A escritora inglesa Virginia Woolf era uma mulher de personalidade conturbada, além de ser constantemente atormentada por crises psicóticas. Talvez por ter que lutar para viver dignamente cada hora de sua vida, este foi o tema mais recorrente em sua obra. Os leitores acompanham cada momento vivido por aqueles que habitam o mundo criado pela escritora. O seu maior legado foi ter deixado a lição de que o mais próximo da ideia de felicidade é viver intensamente cada hora da nossa vida. Tal receita é seguida ao pé da letra pelo diretor Stephen Daldry no filme “As Horas” – indicado a nove Oscars em 2003, dos quais venceu um.

O roteirista David Hare sabia que não teria um trabalho agradável pela frente desde que aceitou fazer a adaptação do difícil e premiado romance de mesmo nome escrito por Michael Cunningham. Muitos achavam que isto seria impossível – até mesmo os envolvidos com a pré-produção do filme. Porém Hare, contrariando todas as expectativas, fez um roteiro que preservava a excelência do romance original, além de ter acrescentado novos rumos que enriquecem a história. Assim como no livro, o filme acompanha um dia na vida de três mulheres em épocas diferentes, entretanto todas estão unidas por um laço surpreendente que só será revelado no final.
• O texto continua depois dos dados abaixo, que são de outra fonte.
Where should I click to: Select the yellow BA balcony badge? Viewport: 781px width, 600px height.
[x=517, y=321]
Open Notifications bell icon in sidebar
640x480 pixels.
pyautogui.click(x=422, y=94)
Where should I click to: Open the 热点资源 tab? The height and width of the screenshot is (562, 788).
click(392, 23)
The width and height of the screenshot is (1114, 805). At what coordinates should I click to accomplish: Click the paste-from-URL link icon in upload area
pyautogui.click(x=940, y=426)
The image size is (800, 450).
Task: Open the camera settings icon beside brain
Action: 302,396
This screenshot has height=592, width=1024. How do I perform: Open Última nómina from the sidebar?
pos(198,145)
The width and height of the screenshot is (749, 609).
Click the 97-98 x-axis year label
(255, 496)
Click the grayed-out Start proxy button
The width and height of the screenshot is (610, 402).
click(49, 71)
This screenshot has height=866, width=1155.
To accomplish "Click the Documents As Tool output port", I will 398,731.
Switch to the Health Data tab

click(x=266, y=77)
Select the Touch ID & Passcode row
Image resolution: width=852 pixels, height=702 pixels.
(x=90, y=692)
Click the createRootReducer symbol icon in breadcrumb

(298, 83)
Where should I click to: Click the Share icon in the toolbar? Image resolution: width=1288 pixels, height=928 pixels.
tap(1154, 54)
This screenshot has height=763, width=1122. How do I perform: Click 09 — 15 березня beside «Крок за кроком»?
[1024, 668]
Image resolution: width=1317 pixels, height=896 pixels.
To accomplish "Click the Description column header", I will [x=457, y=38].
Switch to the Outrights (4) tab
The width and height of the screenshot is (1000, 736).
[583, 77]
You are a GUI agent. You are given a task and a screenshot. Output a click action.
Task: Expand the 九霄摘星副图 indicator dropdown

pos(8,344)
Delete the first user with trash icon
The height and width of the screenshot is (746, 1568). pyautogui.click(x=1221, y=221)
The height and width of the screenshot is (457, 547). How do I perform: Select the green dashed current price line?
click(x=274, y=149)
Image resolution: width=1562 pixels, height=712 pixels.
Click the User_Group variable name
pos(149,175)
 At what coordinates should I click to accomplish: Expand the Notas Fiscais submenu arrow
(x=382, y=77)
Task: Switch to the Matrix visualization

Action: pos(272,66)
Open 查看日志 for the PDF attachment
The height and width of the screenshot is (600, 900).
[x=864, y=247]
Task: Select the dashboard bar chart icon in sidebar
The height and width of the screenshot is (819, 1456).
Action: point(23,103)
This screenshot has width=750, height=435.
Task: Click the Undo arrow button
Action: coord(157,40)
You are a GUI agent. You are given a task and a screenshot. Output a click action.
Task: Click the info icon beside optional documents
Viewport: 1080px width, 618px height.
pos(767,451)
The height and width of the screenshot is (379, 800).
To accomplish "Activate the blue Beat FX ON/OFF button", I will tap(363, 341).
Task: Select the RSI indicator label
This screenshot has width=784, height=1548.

A viagem começa no subúrbio londrino de Essex, quando acompanhamos o suicídio de Virginia Woolf (Nicole Kidman, na melhor atuação de sua carreira, premiada com o Oscar 2002 de Melhor Atriz). Em um pulo, a história volta ao momento em que a escritora está começando a escrever aquele que seria considerado a sua obra-prima, o romance “A Senhora Dalloway”. Neste meio tempo, ela recebe a visita de sua irmã e sobrinhos e tenta conseguir uma maneira de se relacionar com o mundo exterior – que envolve seu marido, as criadas, os estranhos – sempre numa tentativa de mostrar a todos que ela está se sentindo bem.

“A Senhora Dalloway” tem como tema principal, assim como o livro escrito por Michael Cunningham, o acompanhamento de um dia na vida de uma mulher: Clarissa Dalloway, dama da aristocracia inglesa, que esconde seus problemas numa fachada de mulher deslumbrante, cuja principal atividade é promover festas. Algo parecido com o que vivenciam as outras duas mulheres do filme.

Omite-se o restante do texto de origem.